DESCRIPTION OF THE TASK
Rewrite the records below, replacing "screenshot" with "screen capture" wherever it appears and keeping everything else the same. Leave the pictures out of your answer.

DATA FOR THE TASK
_ _ _ _ _
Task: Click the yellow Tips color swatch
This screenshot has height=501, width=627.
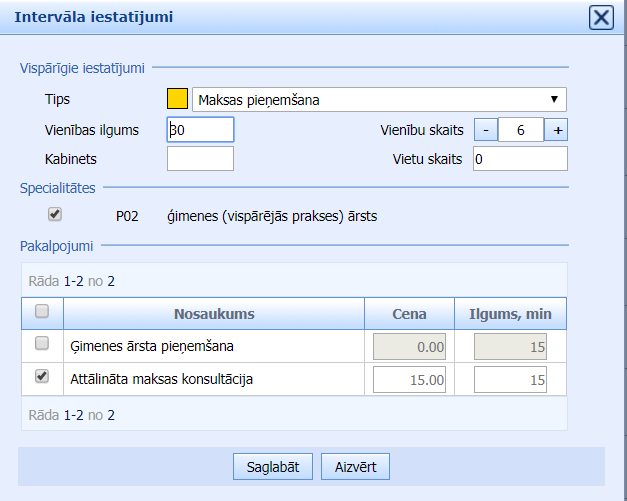Action: tap(177, 99)
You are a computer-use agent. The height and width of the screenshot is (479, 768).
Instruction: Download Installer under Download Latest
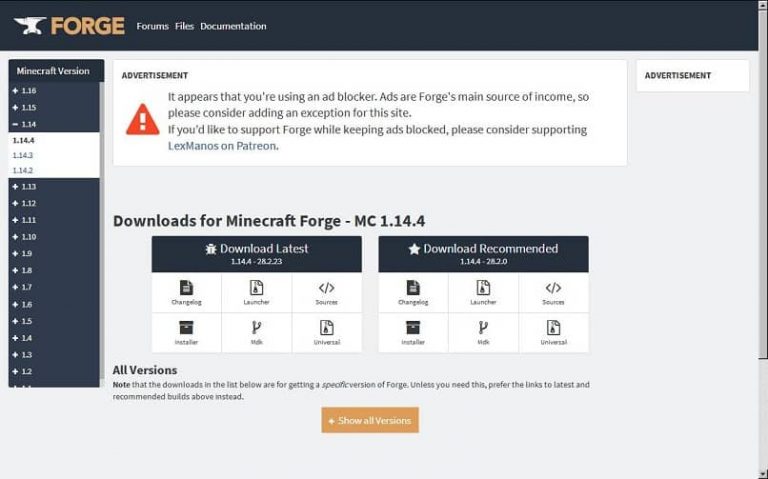point(186,331)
_ _ _ _ _
WRITTEN SOLUTION
Task: Click the yellow Tips color swatch
This screen capture has height=501, width=627.
Action: tap(177, 99)
You are a computer-use agent. The height and width of the screen capture is (479, 768).
Instruction: Download Installer under Download Latest
point(186,331)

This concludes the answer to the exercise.